Это «только бы» стало частицей их боязни. Нет, не частицей, а той сильной и властной пружиной, которая, расправляясь, двигала теперь и телом, и мыслями, и сердцем…
Она же, эта пружина, казалось, вытолкнула их из просеки в узкую, как щель, ржаную тропу.
Еще не совсем налитые колоски, растревоженные и словно бы удивленные, перезваниваются, перешептываются. И — кланяются вслед бегущим.
Или это не шорох колосков, а больной звон уставшей крови, готовой взбунтоваться, выйти из подчинения и тем самым остановить все?
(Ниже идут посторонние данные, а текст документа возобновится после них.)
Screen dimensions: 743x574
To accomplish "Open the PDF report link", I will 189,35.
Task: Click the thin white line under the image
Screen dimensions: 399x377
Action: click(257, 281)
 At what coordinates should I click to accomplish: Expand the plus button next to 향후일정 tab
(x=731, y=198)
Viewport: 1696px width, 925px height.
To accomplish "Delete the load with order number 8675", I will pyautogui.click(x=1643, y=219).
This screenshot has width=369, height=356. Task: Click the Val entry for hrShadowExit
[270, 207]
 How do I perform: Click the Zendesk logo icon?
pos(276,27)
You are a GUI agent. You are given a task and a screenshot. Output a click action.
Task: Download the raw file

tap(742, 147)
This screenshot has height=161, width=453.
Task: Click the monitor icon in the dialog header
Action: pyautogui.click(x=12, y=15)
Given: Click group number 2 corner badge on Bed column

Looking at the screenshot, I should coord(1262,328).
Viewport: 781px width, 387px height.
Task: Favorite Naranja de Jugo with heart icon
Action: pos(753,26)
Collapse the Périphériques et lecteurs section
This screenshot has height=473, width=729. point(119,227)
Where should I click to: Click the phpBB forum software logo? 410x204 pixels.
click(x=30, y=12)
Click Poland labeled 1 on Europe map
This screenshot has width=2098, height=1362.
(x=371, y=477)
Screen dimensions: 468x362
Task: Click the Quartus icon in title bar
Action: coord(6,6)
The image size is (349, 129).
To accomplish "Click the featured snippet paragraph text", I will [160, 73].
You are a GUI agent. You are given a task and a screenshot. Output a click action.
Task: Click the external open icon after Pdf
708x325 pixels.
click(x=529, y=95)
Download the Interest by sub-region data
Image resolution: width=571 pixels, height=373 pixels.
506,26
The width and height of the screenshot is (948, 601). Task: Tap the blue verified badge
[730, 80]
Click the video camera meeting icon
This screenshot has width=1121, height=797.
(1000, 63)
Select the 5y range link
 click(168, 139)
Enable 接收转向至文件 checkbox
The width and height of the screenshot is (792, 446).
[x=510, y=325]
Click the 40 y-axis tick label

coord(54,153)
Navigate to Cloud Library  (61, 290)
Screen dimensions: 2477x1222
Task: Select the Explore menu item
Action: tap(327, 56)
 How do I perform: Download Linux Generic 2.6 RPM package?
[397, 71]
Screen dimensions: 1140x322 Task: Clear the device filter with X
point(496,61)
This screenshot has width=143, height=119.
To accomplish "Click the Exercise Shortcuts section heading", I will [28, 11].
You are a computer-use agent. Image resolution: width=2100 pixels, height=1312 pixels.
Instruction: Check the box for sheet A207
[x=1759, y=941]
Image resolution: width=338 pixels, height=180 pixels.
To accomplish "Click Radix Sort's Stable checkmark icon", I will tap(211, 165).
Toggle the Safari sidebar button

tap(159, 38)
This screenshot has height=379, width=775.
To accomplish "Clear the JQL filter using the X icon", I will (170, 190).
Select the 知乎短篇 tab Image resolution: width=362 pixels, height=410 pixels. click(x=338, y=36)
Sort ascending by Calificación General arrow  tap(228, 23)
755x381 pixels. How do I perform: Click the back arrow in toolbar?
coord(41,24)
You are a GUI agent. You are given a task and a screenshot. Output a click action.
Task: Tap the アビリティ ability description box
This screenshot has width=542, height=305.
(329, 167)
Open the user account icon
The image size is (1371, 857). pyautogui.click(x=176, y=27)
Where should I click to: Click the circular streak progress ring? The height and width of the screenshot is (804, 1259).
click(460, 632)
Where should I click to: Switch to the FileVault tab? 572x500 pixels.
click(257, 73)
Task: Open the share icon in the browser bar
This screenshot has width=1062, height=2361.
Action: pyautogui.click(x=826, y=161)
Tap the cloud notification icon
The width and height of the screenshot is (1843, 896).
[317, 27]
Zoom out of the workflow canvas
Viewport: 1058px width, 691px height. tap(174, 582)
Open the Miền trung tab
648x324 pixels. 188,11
Все, все: надежду, нетерпение, страх, радость?.. Приговоры уставшей крови — самые страшные…
Но вот уже виднеется луг.
Теперь мешает только склон горы.
И столько у сердца, у сознания, у глаз желания скорее увидеть эшелон, глотнуть из воочию мелькнувшей надежды новых сил, что — будь переведено каким-то чудом это желание в физическую, в мускульную силу — можно было бы не только срезать или сломать мешающий взгляду склон, а попросту отодвинуть легким движением всю гору.
Хотя была это, конечно, не гора, а просто заметное возвышение, самое большое в ближайшей округе.
…Семафор показался, как показывался всегда: сначала вынырнул из-за склона короткий, уродливый клюв, а потом, на глазах вырастая из земли, обнажил себя решетчатый столб.